Instruction — Quote verbatim every line of the records, starting with the line that contains "Task: Go to previous record arrow" and going on through the end of the records. Leave out the pictures.

===== Stored data

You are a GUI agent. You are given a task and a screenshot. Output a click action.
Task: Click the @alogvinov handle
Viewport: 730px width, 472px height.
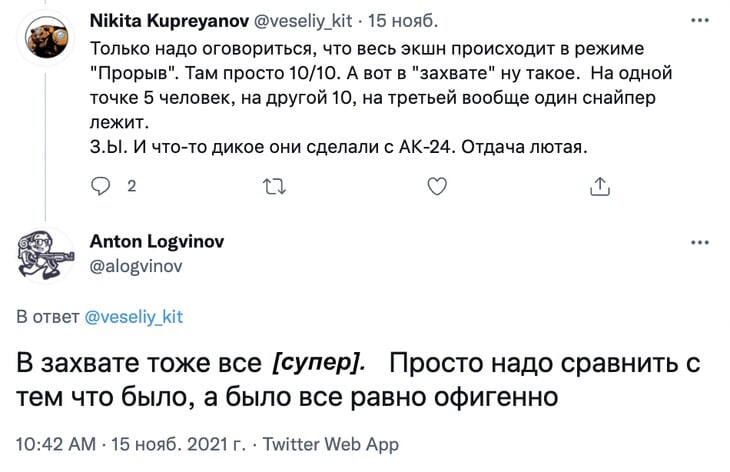pos(136,266)
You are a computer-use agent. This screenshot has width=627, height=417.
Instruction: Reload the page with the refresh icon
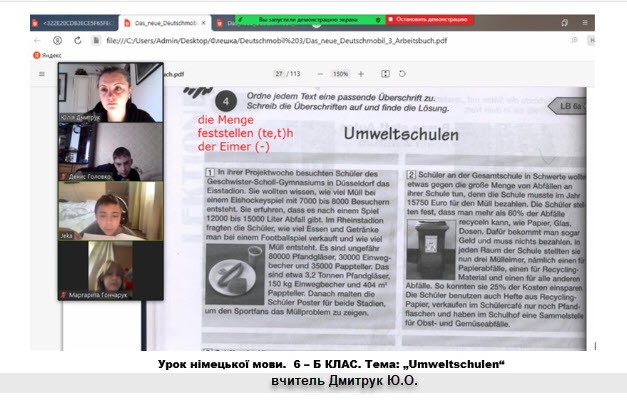(77, 40)
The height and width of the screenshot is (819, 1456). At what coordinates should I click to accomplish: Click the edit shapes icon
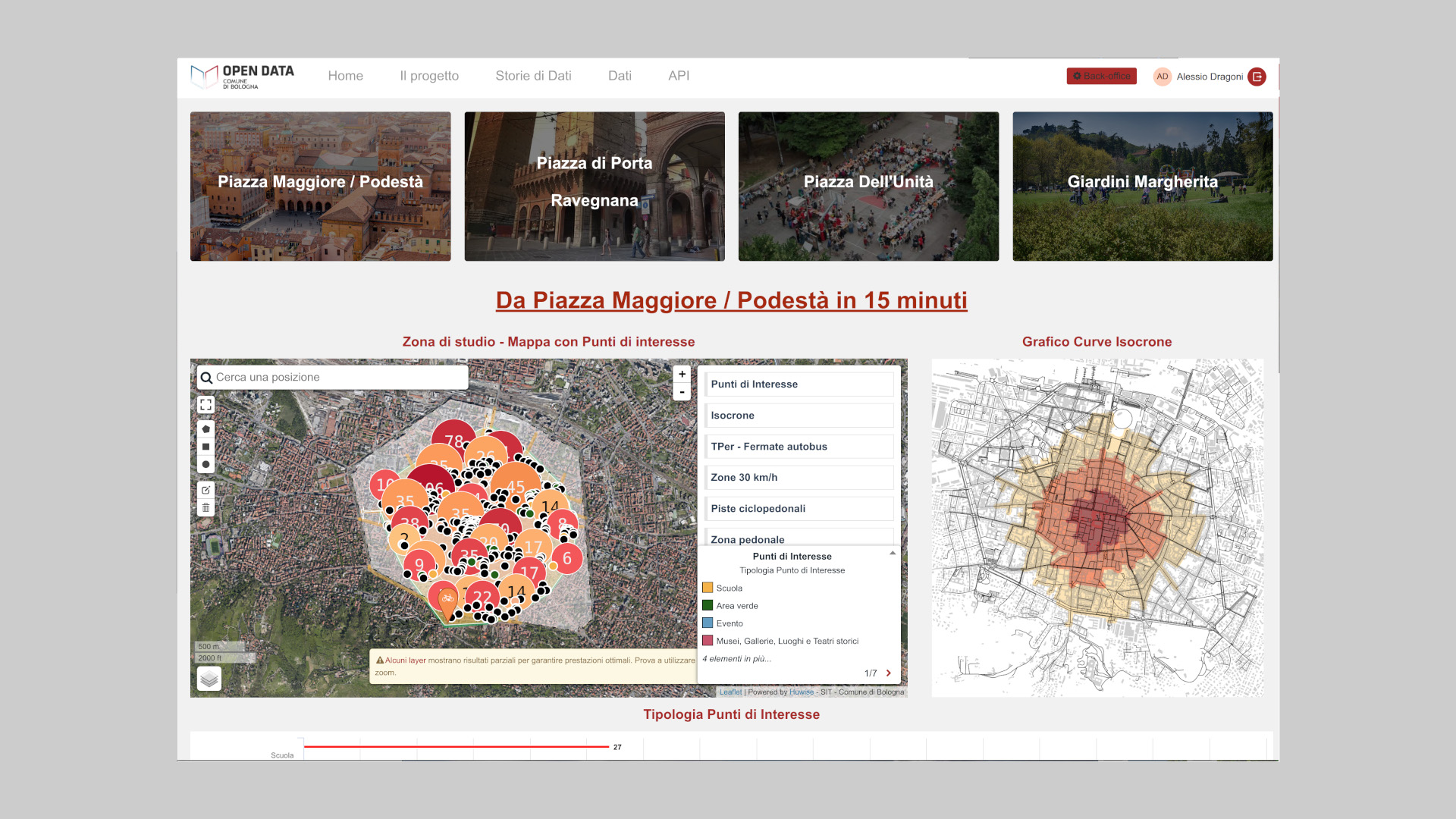coord(206,490)
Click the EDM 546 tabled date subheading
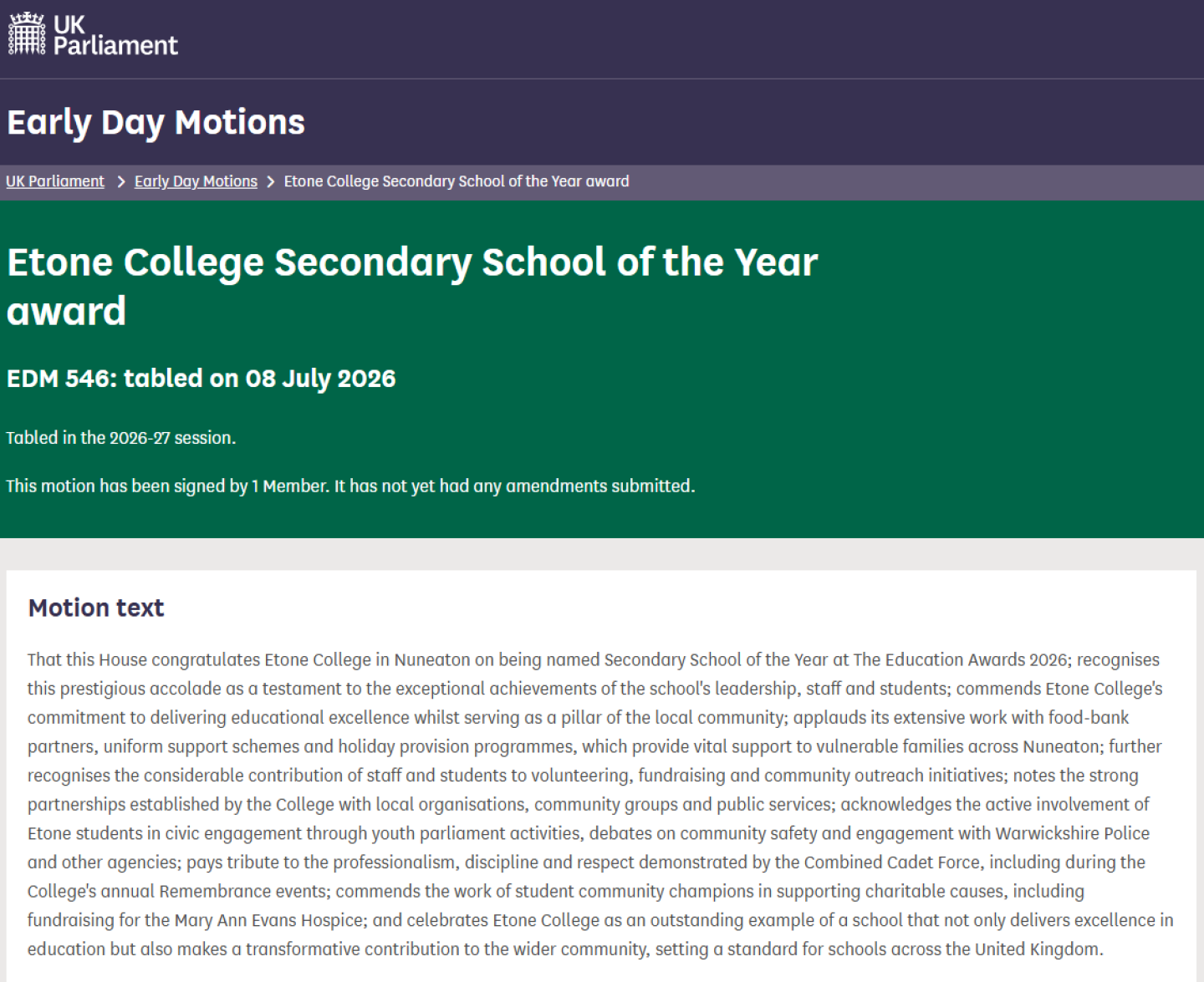The height and width of the screenshot is (982, 1204). pos(201,379)
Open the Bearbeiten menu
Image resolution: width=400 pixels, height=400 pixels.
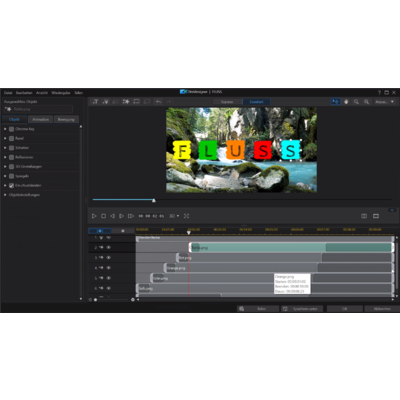tap(24, 93)
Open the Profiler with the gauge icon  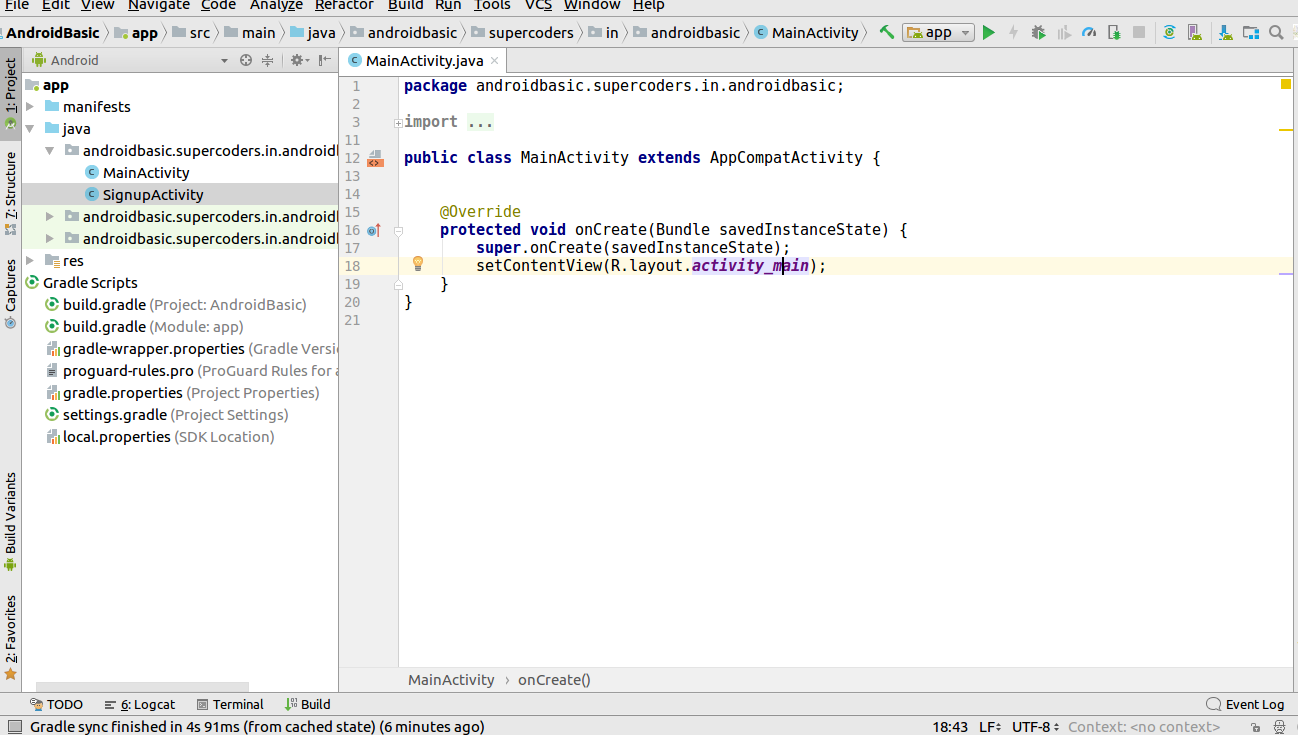(1089, 32)
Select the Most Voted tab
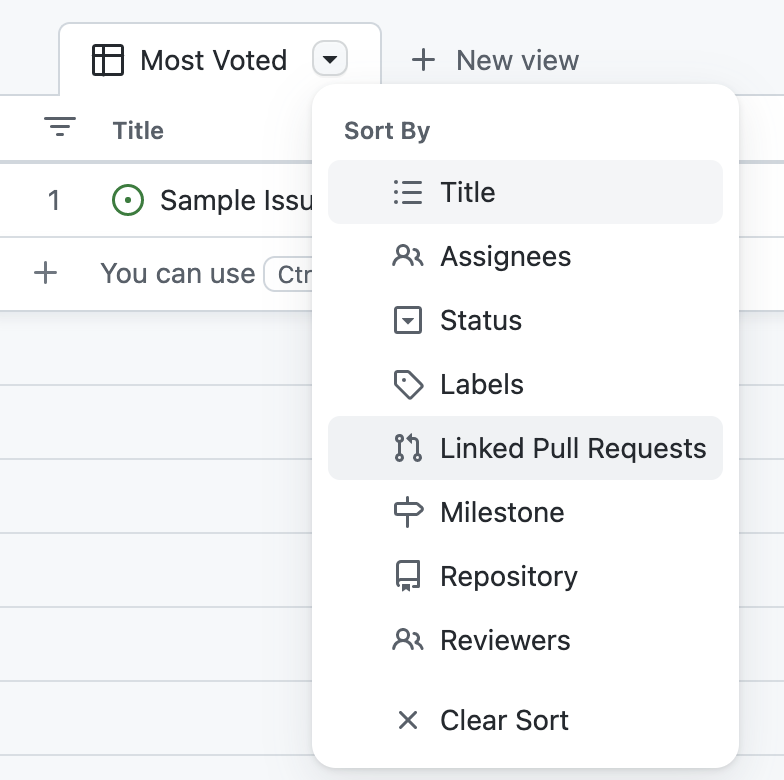 [x=213, y=60]
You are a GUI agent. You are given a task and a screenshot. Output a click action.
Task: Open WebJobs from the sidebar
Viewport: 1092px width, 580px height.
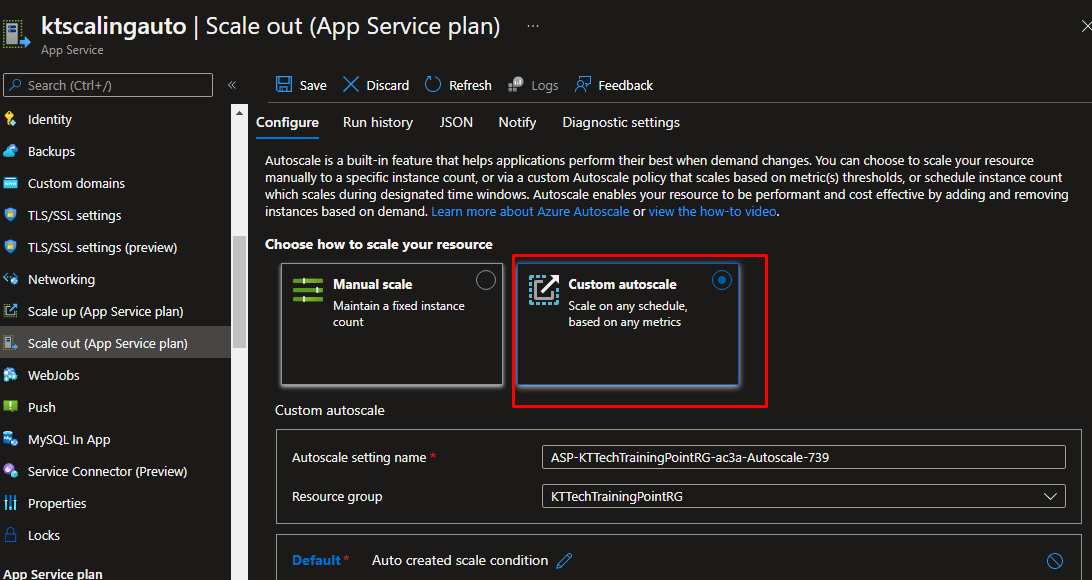pyautogui.click(x=53, y=375)
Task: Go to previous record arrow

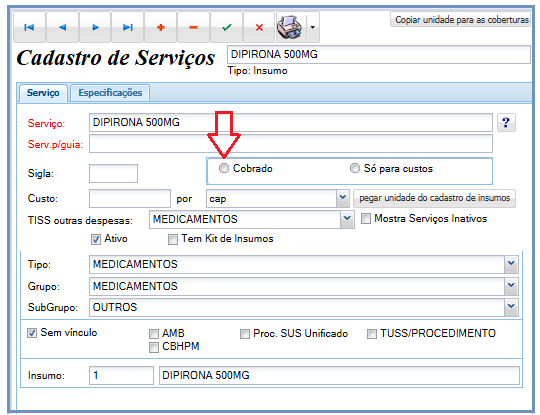Action: (x=62, y=27)
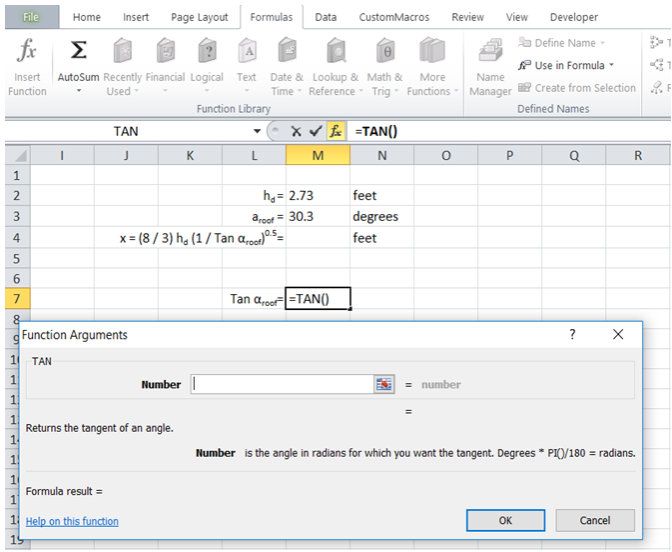
Task: Confirm formula with the check mark icon
Action: click(x=315, y=131)
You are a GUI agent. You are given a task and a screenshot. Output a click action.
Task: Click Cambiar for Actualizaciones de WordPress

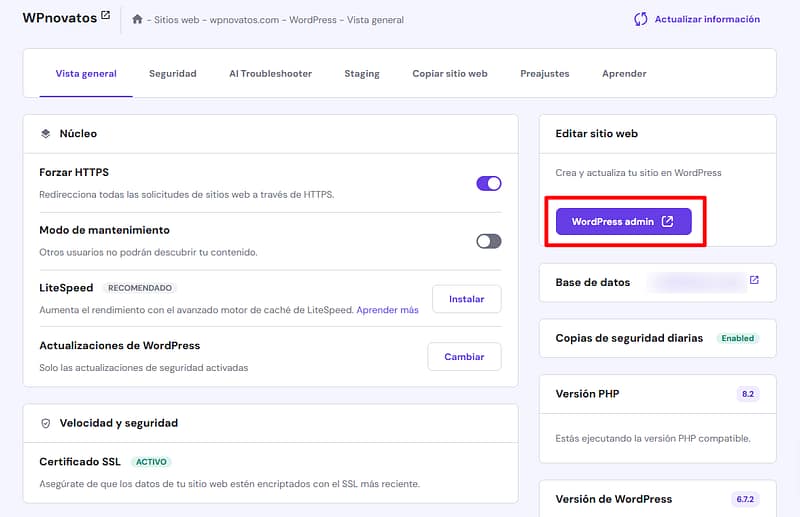pos(464,357)
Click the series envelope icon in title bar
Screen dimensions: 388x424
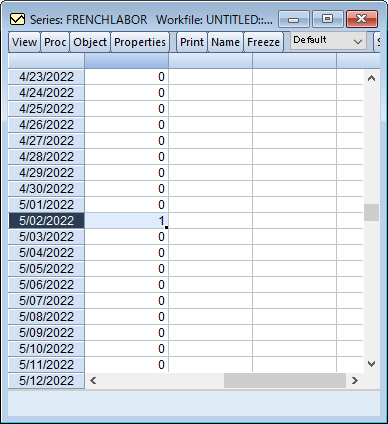(17, 19)
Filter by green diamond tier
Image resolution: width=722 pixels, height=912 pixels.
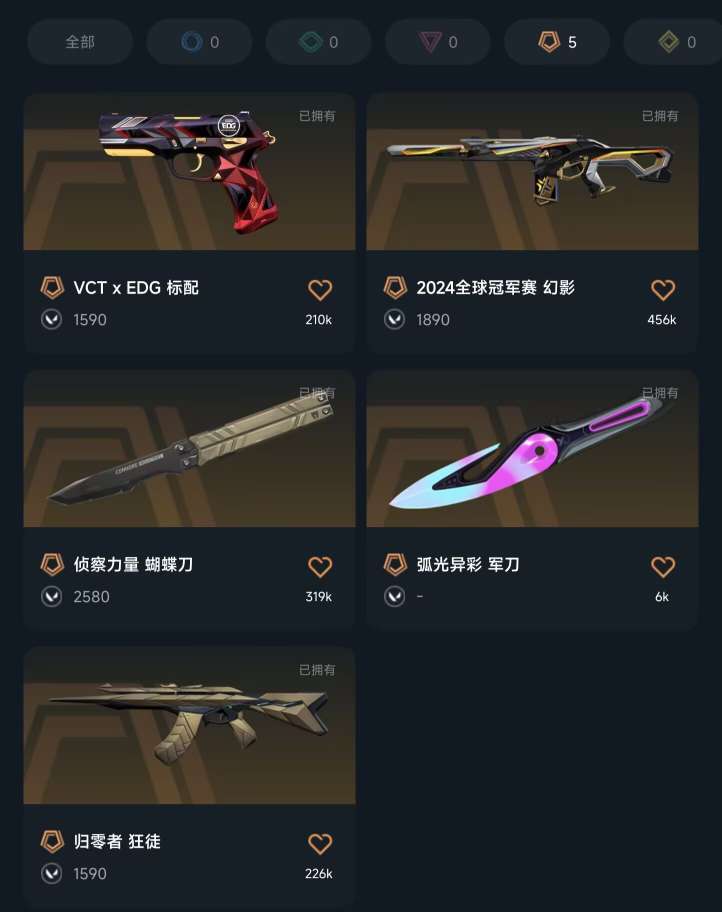pos(318,42)
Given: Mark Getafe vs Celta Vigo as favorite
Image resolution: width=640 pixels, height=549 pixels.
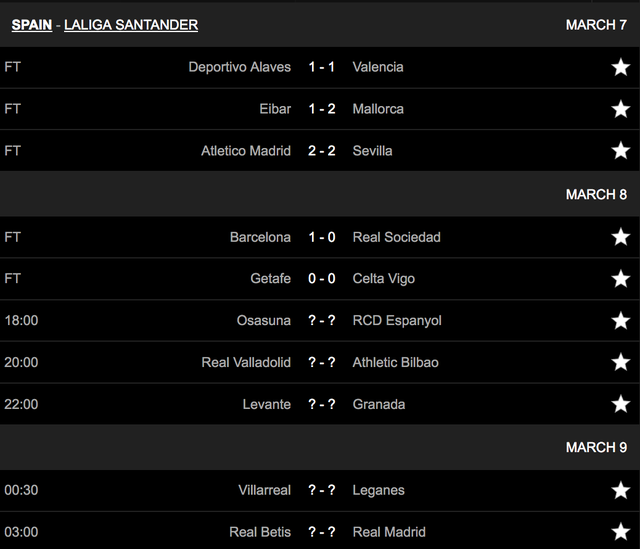Looking at the screenshot, I should [x=621, y=279].
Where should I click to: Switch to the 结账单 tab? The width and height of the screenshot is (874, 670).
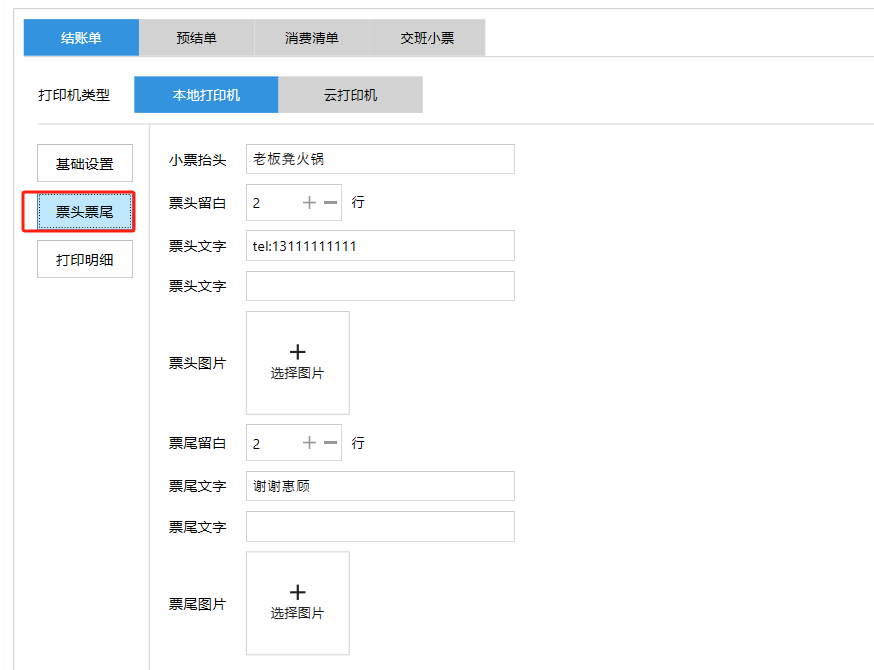coord(81,38)
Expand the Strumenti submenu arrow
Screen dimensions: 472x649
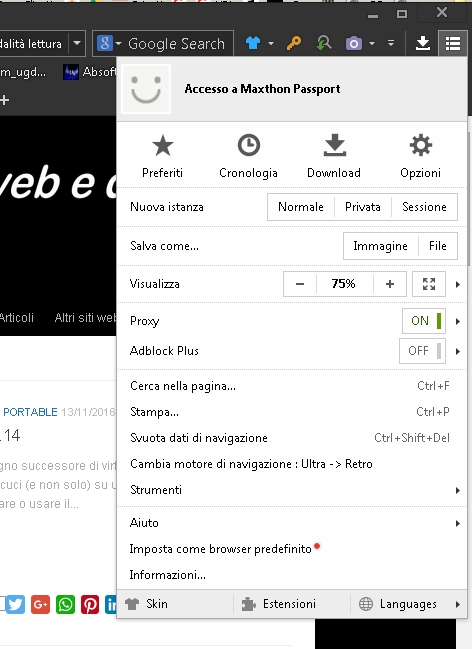458,490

==========

Written response —
Task: Go to previous record arrow

Action: (x=62, y=27)
Task: Confirm formula with the check mark icon
Action: click(x=315, y=131)
You are a GUI agent. You are given a task and a screenshot. Output a click action.
Task: Click Cambiar for Actualizaciones de WordPress

pos(464,357)
Click the series envelope icon in title bar
Screen dimensions: 388x424
(17, 19)
Filter by green diamond tier
Image resolution: width=722 pixels, height=912 pixels.
pos(318,42)
Given: Mark Getafe vs Celta Vigo as favorite
Image resolution: width=640 pixels, height=549 pixels.
Looking at the screenshot, I should [x=621, y=279].
Where should I click to: Switch to the 结账单 tab? The width and height of the screenshot is (874, 670).
coord(81,38)
Expand the Strumenti submenu arrow
Screen dimensions: 472x649
458,490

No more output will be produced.